Think I'll hit the shore in the morn and knock the bottom out of some Big Black Drum. After all, I do need the casting practice.  You guys going after them Croaker again? ROFLMAO .....Snappedlines



CrawFish said:


> Don't have money burried in my backyard like somebody, but got 50 that either one of us cast further than you... come on 6/11
> 
> ... but wouldn't be fair due to your age and health anyway... no glory in this...


Guess there won't be any money in it either, Damn! You never grow up until you face your fears.....Bwak Bwak Bwak  


For those of you that don't know us, we are all friends here. So relax!


----------



## CrawFish (Sep 23, 2003)

Hat80 said:


> as when around you two guys!  We could do this all night but I have a plan.


That was before I got the 525mag. That reel is a line saver.  For anyone who's thinking about get a start up combo, 525 with the HO mag conversion is the way to go.. I know daiwas are easily cast out of the box, but you have to adjust the spool tension to set it right, the 525mag, set it at 8 for beginner, 6 for little more advance.

Darn... I'm heading to bed.. good nite Clyde... 



Hat80 said:


> Guess there won't be any money in it either, Damn!
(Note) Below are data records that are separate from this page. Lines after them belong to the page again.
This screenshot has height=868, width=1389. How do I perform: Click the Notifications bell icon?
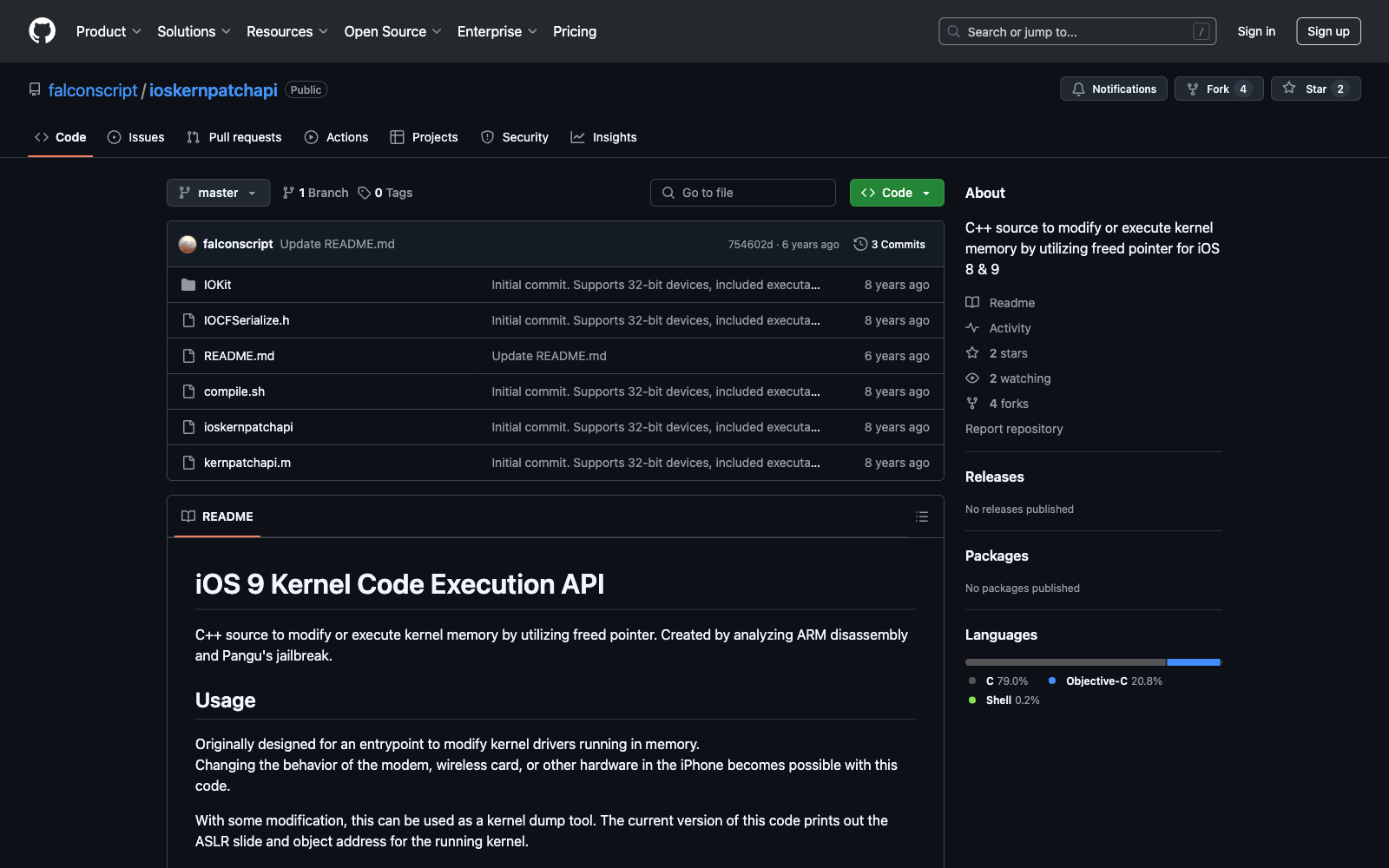coord(1078,89)
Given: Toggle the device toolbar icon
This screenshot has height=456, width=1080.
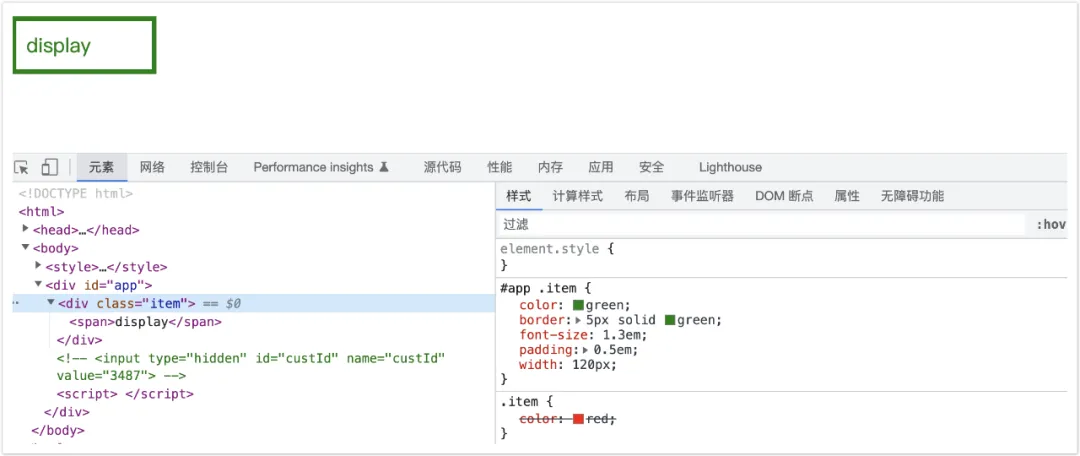Looking at the screenshot, I should 49,167.
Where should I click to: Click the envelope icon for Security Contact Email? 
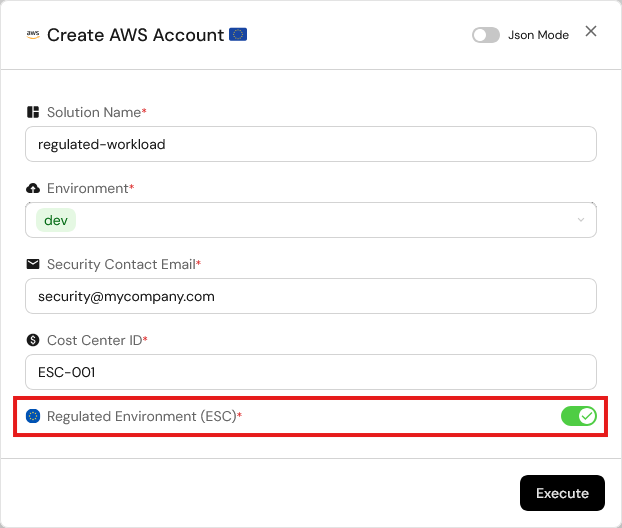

You never grow up until you face your fears.....Bwak Bwak Bwak


Well, what would people think of me outcasting and 90 year old guy with a bad circulatory sytem, who need a scooter to get to the pier.


----------



## Hat80 (Sep 22, 2002)

*Man, you mean you didn't let Neil mag it?*

Goodnight my friend! .....Tightlines



CrawFish said:


> Well, what would people think of me outcasting and 90 year old guy with a bad circulatory sytem, who need a scooter to get to the pier.


They would think it's a freakin miracle, what else?


----------